> EXERCISE GOAL
Set down exactly the lines in the records below that run from the line with "Given: Expand the ハードウェア menu" to the line with "Task: Click the calendar", inclusive, and nothing more.

> DATASET RECORDS
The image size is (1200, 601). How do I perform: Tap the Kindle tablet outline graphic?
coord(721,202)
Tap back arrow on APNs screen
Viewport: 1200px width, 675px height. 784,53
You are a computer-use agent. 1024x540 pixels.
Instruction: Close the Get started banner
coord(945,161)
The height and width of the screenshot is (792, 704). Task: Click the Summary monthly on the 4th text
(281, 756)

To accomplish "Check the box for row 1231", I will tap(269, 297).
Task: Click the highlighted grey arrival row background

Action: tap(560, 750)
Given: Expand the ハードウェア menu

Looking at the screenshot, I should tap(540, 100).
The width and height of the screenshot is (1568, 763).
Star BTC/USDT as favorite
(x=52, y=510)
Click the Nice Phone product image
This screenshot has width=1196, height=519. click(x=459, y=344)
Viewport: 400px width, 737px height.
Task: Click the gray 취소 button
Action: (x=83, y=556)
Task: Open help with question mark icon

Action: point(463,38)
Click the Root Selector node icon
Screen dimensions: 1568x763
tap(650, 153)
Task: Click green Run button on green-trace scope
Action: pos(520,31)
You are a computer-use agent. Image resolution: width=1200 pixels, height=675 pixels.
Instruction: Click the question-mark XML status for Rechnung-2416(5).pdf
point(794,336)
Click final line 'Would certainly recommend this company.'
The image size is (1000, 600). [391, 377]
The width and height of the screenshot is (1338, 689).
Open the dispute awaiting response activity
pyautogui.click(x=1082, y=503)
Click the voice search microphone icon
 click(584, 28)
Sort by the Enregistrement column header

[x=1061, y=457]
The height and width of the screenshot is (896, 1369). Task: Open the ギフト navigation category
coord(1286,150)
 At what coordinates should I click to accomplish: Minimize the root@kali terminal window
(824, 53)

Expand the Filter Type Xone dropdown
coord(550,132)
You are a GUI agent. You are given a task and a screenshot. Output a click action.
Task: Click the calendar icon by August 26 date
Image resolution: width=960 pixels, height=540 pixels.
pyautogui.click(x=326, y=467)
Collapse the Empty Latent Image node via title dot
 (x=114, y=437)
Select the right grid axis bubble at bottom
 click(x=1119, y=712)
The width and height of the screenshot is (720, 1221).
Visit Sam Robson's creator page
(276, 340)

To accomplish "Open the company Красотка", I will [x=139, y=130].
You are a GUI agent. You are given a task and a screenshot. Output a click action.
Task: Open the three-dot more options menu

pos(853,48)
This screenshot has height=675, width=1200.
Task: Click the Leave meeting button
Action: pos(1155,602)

> SOLUTION
Given: Expand the ハードウェア menu

Looking at the screenshot, I should tap(540, 100).
The width and height of the screenshot is (1568, 763).
Star BTC/USDT as favorite
(x=52, y=510)
Click the Nice Phone product image
This screenshot has width=1196, height=519. click(x=459, y=344)
Viewport: 400px width, 737px height.
Task: Click the gray 취소 button
Action: (x=83, y=556)
Task: Open help with question mark icon

Action: point(463,38)
Click the Root Selector node icon
Screen dimensions: 1568x763
tap(650, 153)
Task: Click green Run button on green-trace scope
Action: pos(520,31)
You are a computer-use agent. Image resolution: width=1200 pixels, height=675 pixels.
Instruction: Click the question-mark XML status for Rechnung-2416(5).pdf
point(794,336)
Click final line 'Would certainly recommend this company.'
The image size is (1000, 600). [391, 377]
The width and height of the screenshot is (1338, 689).
Open the dispute awaiting response activity
pyautogui.click(x=1082, y=503)
Click the voice search microphone icon
 click(584, 28)
Sort by the Enregistrement column header

[x=1061, y=457]
The height and width of the screenshot is (896, 1369). Task: Open the ギフト navigation category
coord(1286,150)
 At what coordinates should I click to accomplish: Minimize the root@kali terminal window
(824, 53)

Expand the Filter Type Xone dropdown
coord(550,132)
You are a GUI agent. You are given a task and a screenshot. Output a click action.
Task: Click the calendar icon by August 26 date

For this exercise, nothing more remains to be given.